How to pick the right linking algorithm?

The right choice of a particle linking algorithm is conditioned by the expected motion of the object you track. As a rule of thumb, you can make a decision following these simple rules:

  • If the objects you track are transported by an active process and have a motion for which the velocity vector changes slowly, then pick the Linear motion Kalman linker.

  • If the object motion is random (like in Brownian motion) or unknown, pick on the LAP linker. If the objects you track do not divide, nor merge, pick the Simple LAP linker.

  • If the objects divide or merge, or if you want to specify linking costs based on numerical features (like spot mean intensity), then pick the LAP linker.

In our case, we need the Simple LAP linker. Select it and click Next.

Running the Simple LAP linker.

This linker only requires the specification of three parameters.

The first one is the Max linking distance during frame-to-frame linking. This is the distance beyond which linking a spot to another one in the next frame will be forbidden. For instance, if you know that your objects move by at most 5 µm from one frame to the next, pick a value slightly larger, for instance 6 µm. Distances are expressed in whatever physical units the BDV dataset specified. In our case it is pixels.

image

In practical cases, it can happen that the detection step might miss an object in some frames, then detect again later. These gaps will result in generating several small tracks for a single objects, which is one of the main course of spurious results when analyzing tracks. The simple LAP linker can bridge over missed detections. It does so by inspecting small tracks that results from frame-to-frame linking, and tries to connect the end of one with the beginning of another one. The last two parameters of the linker specifies how they are bridged. The Max gap-closing distance specifies how far can we look for candidates when we try to bridge the end of a track with the beginning of another one. The Max frame gap specifies how far they can be in time. For instance a Max-frame-gap of 2 means that we can bridge the end of a track at frame t with the beginning of a track at frame t+2. Which results of bridging over detections missed by no more than 1 frame.

In our case, the default parameters turn to work fine. Click Next and the linking will proceed. Click on the Finish button to end the tracking process. If you have a BDV window opened, it should be updated with the tracking results, like in image below.

How tracking results are displayed in BDV views.

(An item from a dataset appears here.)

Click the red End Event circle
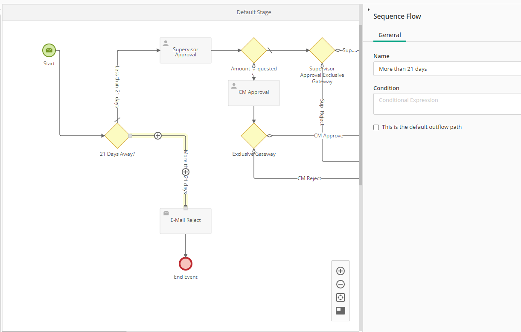Image resolution: width=521 pixels, height=332 pixels. tap(186, 263)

By default the tracks are represented by colored lines, extending backward in time. Points in tracks that are close to the current time-point are green and fade to ref for points that are far back in time. When you change the Z focus, the spots are painted as circle of radius corresponding the the intersection of the sphere with the current Z-plane. When the spot sphere does not interest with current Z-plane, it is painted as a small dots. The points of the track away in time that are not close to the current Z-slice are faded away. We will see later how to customize the display of tracks.

Wrapping up.

This concludes our first tutorial on automated tracking with Mastodon. To continue with the next one, save the project with the tracks you just generated.

As you can see, after creating a project from a BDV file, the process consists mainly in running in succession the two wizards, one for detection, one for particle linking. Even if they provide fully automated tracking, Mastodon is made for interacting with the data as you generate it. We will see in a next section how to manually edit a spot, a link or a track even at the finest granularity. But keep in mind that the tools we quickly surveyed can be used interactively too. First the wizards let you go back to change a tracking parameter and check how the results are improved or not. Second, because you can specify a region-of-interest (ROI) in the detection step, and select the spots you want to track in the linking step, several runs of these wizard can be combined on different parts of the same image, to accommodate e.g. for changing image quality over time, or cell shape over time. Mastodon aims at being the workbench for tracking that will get you to results, accommodating a wide range of use cases.